--- WORK TO COMPLETE ---
Review the material line by line. Identify and copy every line that contains the string "agent".

--- SOURCE MATERIAL ---
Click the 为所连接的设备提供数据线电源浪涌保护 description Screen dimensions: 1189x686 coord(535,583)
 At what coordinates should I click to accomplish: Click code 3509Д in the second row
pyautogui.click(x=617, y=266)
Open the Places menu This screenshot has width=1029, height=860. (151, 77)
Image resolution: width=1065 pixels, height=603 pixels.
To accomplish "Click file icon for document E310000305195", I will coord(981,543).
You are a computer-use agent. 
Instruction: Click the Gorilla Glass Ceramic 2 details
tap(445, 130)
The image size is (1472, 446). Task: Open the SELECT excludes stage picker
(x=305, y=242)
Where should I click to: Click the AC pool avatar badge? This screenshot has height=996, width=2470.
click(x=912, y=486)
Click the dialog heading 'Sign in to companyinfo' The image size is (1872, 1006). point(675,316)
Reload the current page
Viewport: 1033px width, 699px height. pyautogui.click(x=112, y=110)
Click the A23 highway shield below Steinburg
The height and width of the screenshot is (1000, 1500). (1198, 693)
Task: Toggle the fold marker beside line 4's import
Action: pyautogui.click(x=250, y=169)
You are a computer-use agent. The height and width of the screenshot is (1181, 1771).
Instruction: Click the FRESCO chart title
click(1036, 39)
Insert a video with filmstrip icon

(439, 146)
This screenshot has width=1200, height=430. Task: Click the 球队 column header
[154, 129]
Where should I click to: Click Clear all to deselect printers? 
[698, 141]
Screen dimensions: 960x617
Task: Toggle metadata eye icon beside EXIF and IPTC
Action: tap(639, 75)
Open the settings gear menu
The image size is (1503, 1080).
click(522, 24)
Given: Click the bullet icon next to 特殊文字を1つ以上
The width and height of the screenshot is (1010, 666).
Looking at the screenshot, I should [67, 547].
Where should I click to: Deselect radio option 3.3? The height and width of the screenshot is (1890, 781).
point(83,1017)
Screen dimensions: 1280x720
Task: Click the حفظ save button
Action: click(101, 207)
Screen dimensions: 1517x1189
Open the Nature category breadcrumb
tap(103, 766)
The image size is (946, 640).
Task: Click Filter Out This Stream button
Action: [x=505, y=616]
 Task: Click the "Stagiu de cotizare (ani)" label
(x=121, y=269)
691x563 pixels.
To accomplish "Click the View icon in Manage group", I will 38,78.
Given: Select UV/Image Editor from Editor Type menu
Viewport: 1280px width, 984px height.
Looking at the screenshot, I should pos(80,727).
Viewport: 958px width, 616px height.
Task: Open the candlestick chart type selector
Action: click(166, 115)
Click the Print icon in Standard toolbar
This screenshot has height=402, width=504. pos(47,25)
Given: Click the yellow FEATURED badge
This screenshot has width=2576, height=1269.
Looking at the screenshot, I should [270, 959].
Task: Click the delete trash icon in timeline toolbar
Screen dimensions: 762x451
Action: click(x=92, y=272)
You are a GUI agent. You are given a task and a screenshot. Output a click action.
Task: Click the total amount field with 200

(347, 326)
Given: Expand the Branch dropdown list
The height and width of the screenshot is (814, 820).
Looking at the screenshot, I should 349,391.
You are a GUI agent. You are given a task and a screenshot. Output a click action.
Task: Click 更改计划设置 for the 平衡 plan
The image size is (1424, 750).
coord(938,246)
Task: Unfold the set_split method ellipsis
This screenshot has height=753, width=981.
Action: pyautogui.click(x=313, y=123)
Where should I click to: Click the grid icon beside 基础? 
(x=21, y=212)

--- TASK RESPONSE ---
You are a computer-use agent. 
You are a computer-use agent. The height and width of the screenshot is (1181, 1771).
You are a GUI agent. You are given a task and a screenshot. Output a click action.
You are a GUI agent. You are given a task and a screenshot. Output a click action.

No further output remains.